Büyük resim: Bütçe açığı artık yapısal
Merkezî bütçe performansı, tek seferlik faktörlerle açıklanamayacak bir bozulma eğilimine işaret ediyor. Vergi artışları, KDV düzenlemeleri, yüksek enflasyonun getirdiği nominal gelir artışları bile açığı kapatamıyor. Bunun temel nedenleri şöyle özetlenebilir:
Seçim sonrası kamu harcamalarının kontrol altına alınamaması
Yüksek faiz ortamının bütçedeki borç yükünü ağırlaştırması
Enflasyona bağlı olarak memur, emekli ve sosyal güvenlik ödemelerinde zorunlu artışlar
Yatırımlar ve borç verme kalemlerinin devam etmesi
Vergi sisteminin gelir dağılımını zorlayan ve geniş tabana yayılan yapısı
Bugünkü tablo, bütçeyi kısa vadeli finansman yüküyle değil, orta vadeli mali riskle yüz yüze getiriyor.
Ne olmalı? Şeffaf ve kapsayıcı bir mali program ihtiyacı
Bu aşamada ekonomik yönetimin karşısındaki en kritik soru şu: Açığı kapatmak mı, yoksa kontrol altına almak mı? Her iki seçenek de ciddi maliyetler barındırıyor.
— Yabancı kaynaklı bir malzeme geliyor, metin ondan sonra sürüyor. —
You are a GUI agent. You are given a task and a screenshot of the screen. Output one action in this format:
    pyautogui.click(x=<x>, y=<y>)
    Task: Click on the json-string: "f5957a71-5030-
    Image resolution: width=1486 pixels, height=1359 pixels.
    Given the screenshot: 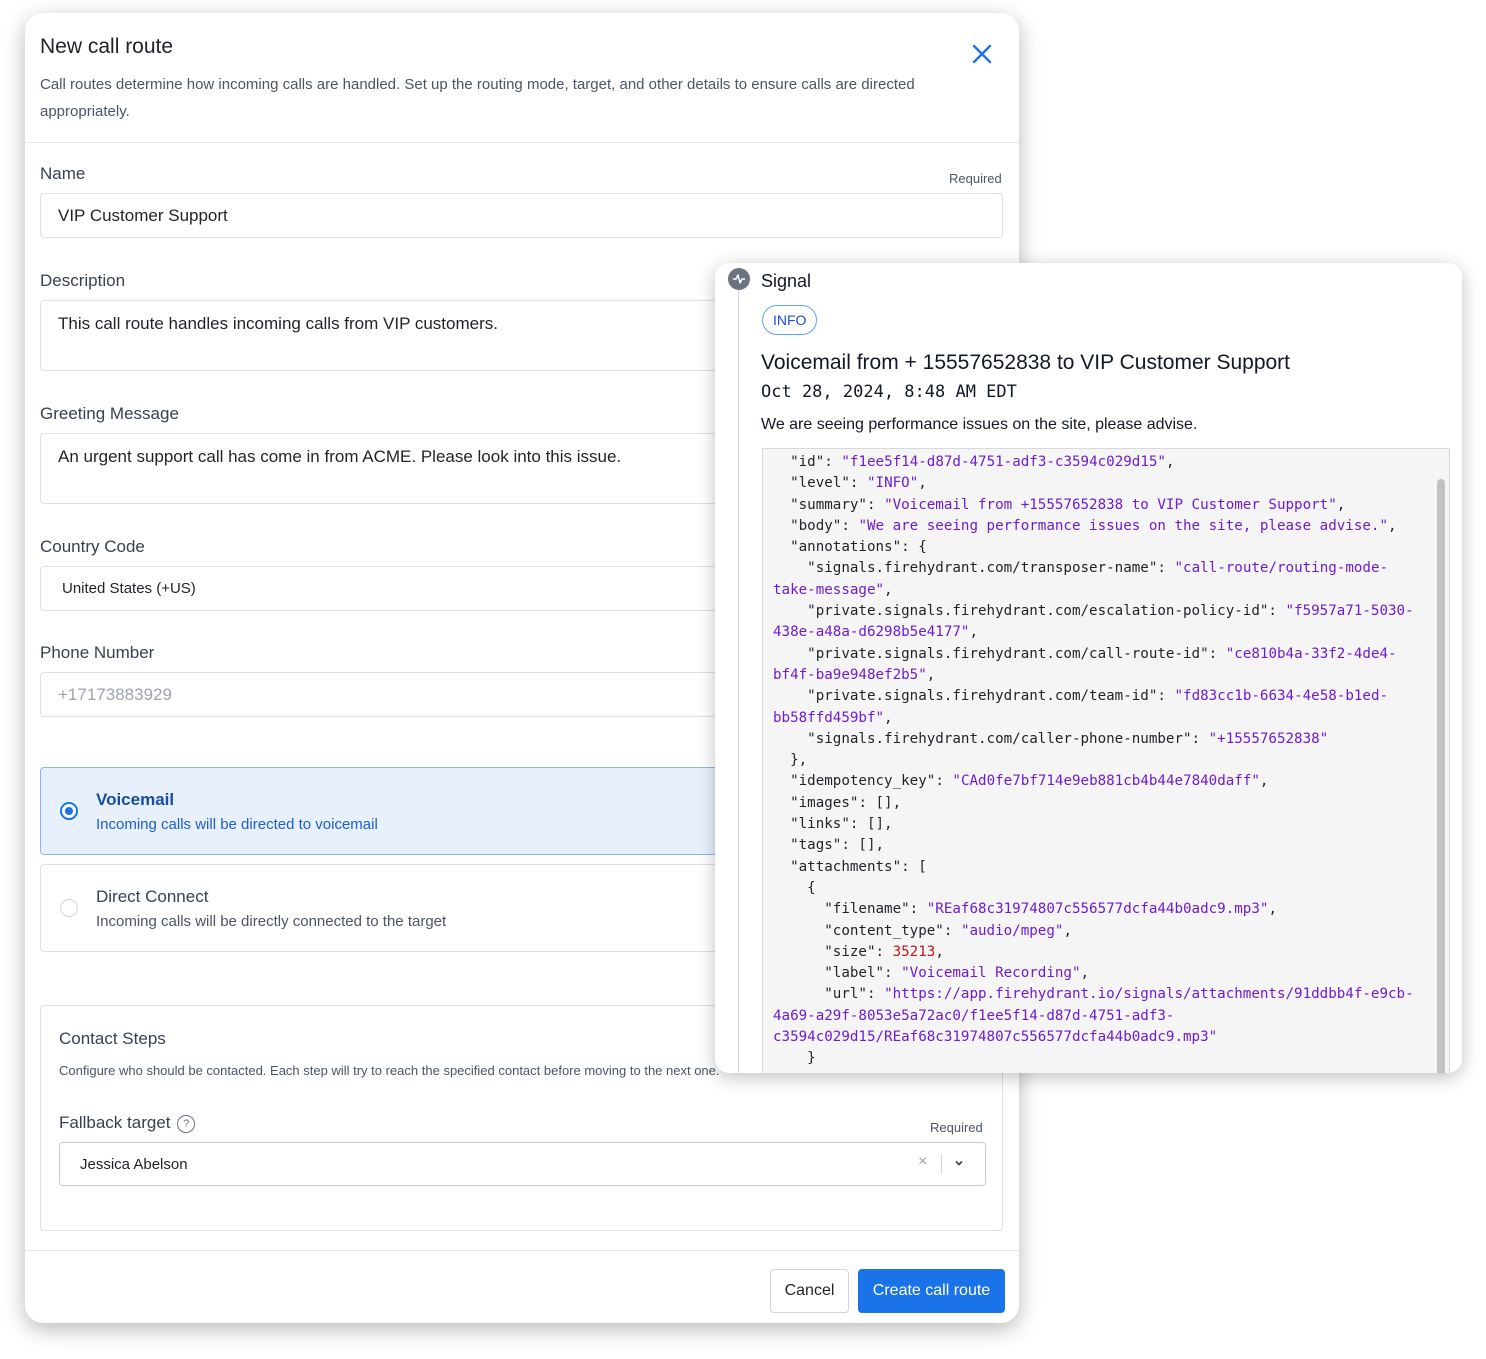 What is the action you would take?
    pyautogui.click(x=1350, y=612)
    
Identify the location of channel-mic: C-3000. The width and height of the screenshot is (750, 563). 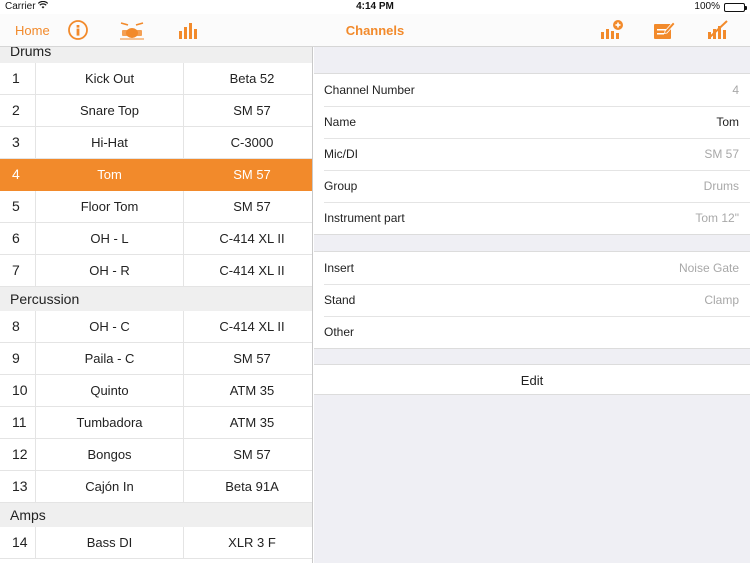
(248, 142).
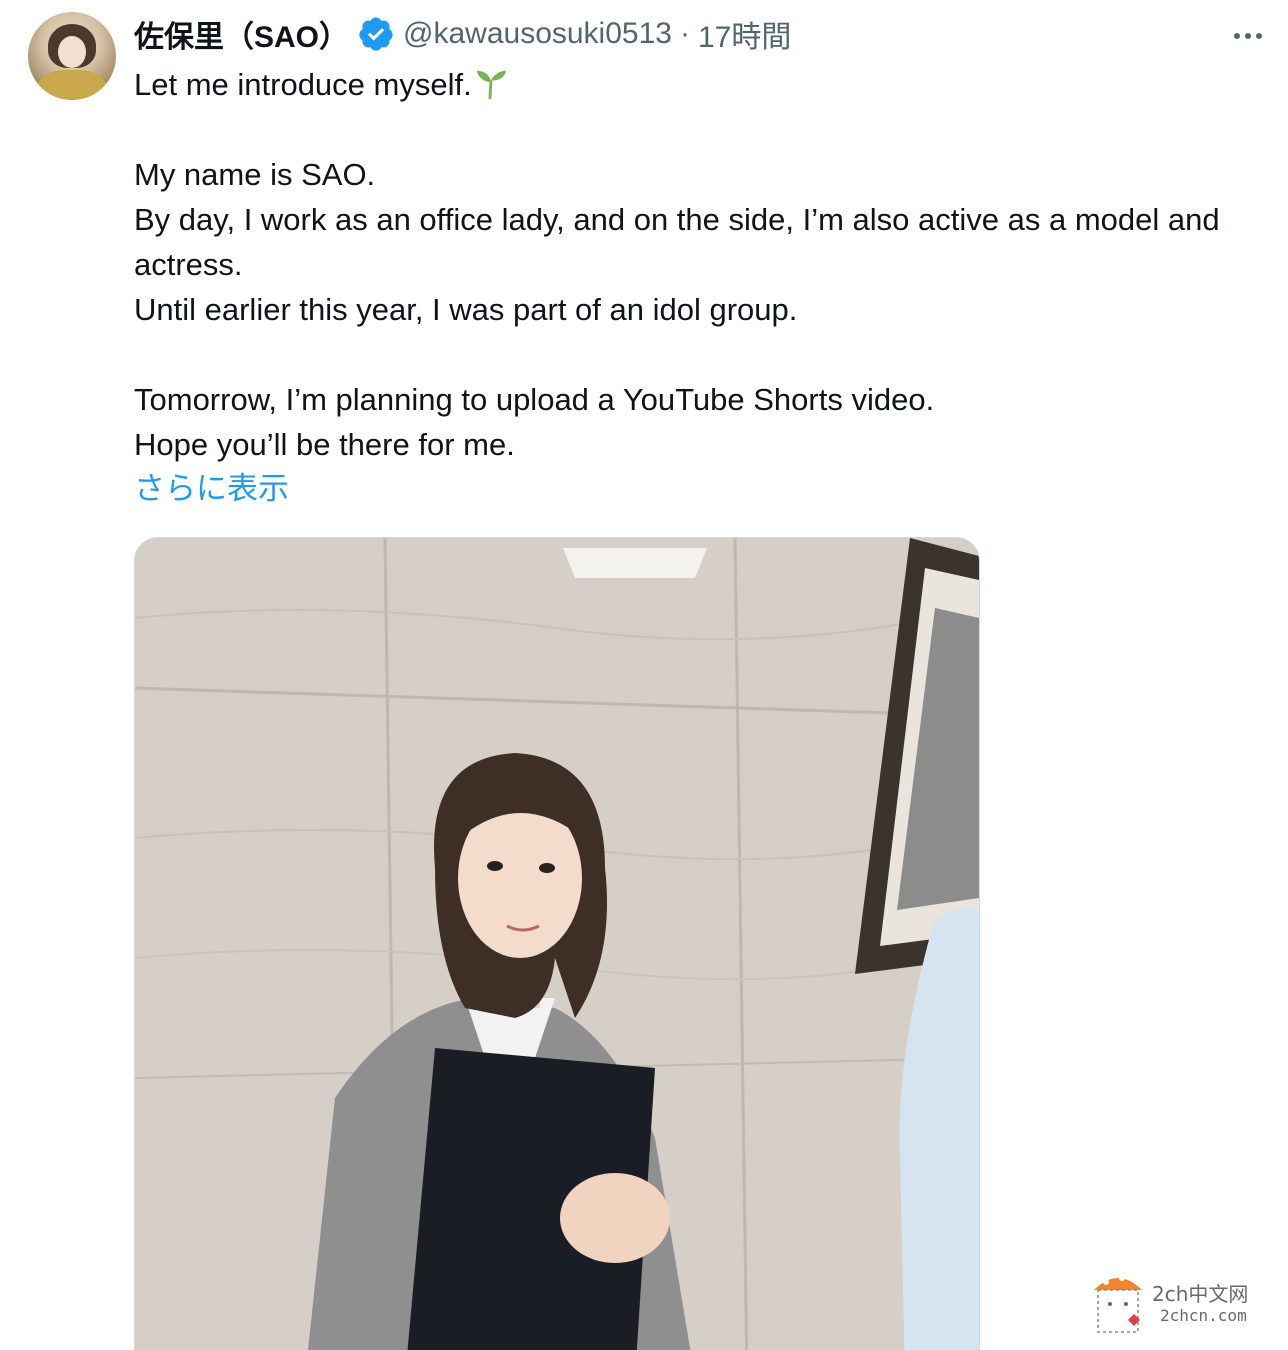 The width and height of the screenshot is (1288, 1350). I want to click on tweet-header: 佐保里（SAO） @kawausosuki0513 · 17時間, so click(462, 34).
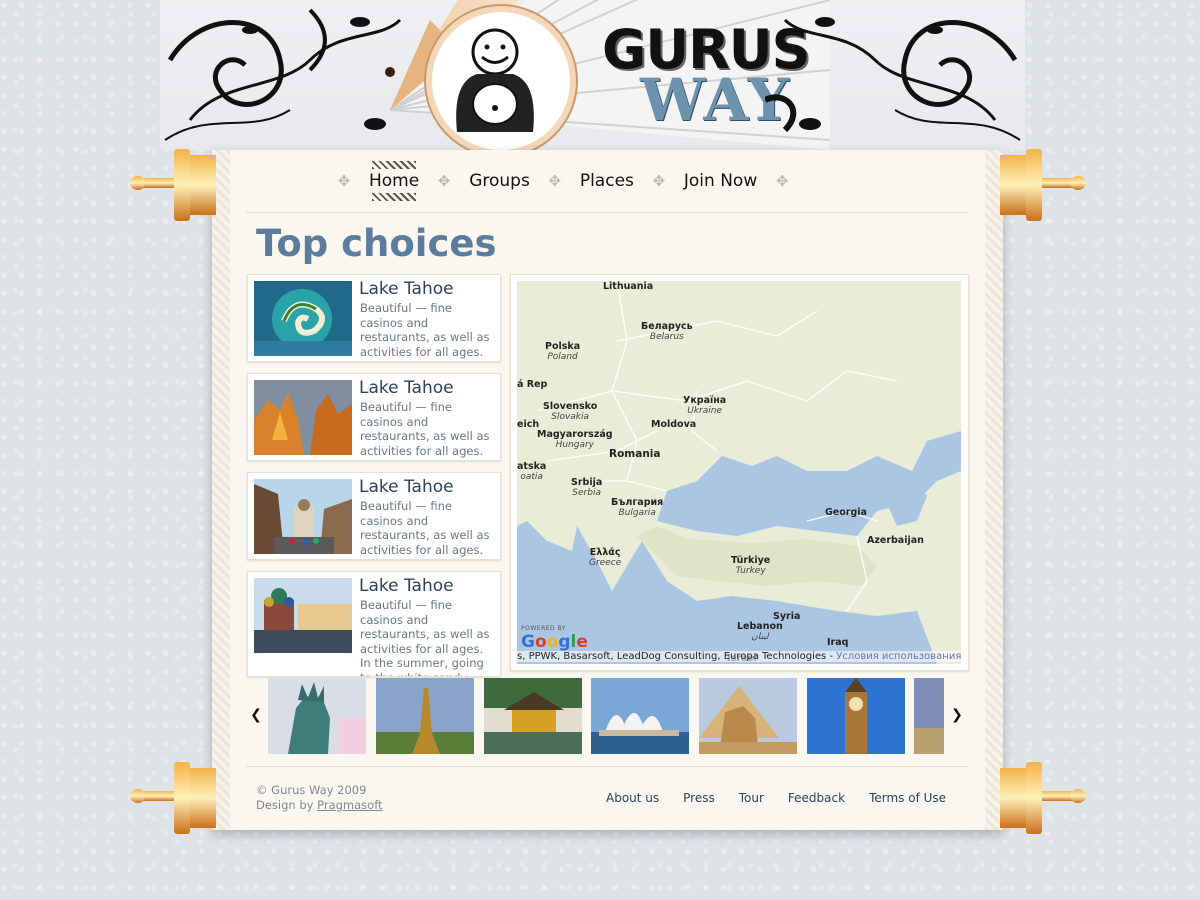 Image resolution: width=1200 pixels, height=900 pixels. Describe the element at coordinates (1044, 185) in the screenshot. I see `scroll-roller-top-right` at that location.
Vergi reformu olmadan sadece tahsilatı artırmak sürdürülebilir değil. Harcamalara frene basmak da seçim sonrası siyasi ekonomi dinamikleri nedeniyle kolay görünmüyor.
Bu nedenle bütçe dengesinin sağlıklı biçimde yeniden kurulabilmesi için şu başlıklarda adımlar kritik önem taşıyor:
Vergi tabanının genişletilmesi ve doğrudan vergilerin payının artırılması
Kamu harcamalarında verimlilik denetimi ve program bazlı bütçelemenin güçlendirilmesi
Faiz yükünü azaltacak borçlanma stratejileri
Şeffaf, hesap verebilir ve hedef odaklı bir maliye politikası çerçevesi
Sosyal desteklerin etkinlik esasına göre yapılandırılması
Kamu maliyesi, ekonomik dengelerin en sağlam çıpası olarak görülür. Ancak açığın bu hızla büyüdüğü bir dönemde, mali disiplin artık sadece ekonomik değil, siyasi ve toplumsal bir zorunluluk haline geliyor. Türkiye'nin önünde zorlu bir seçim var: Bütçeyi matematiksel olarak dengelemek mi, yoksa ekonomik güveni yeniden inşa etmek mi?
Bu sorunun cevabı, 2026 bütçe taslağının çerçevesini ve ekonomik stratejinin yönünü belirleyecek. Şimdilik görünen tek net gerçek var: 223 milyarlık ekim açığı, sadece bir tablo değil; ekonomi yönetimine yazılan açık bir uyarı mektubudur.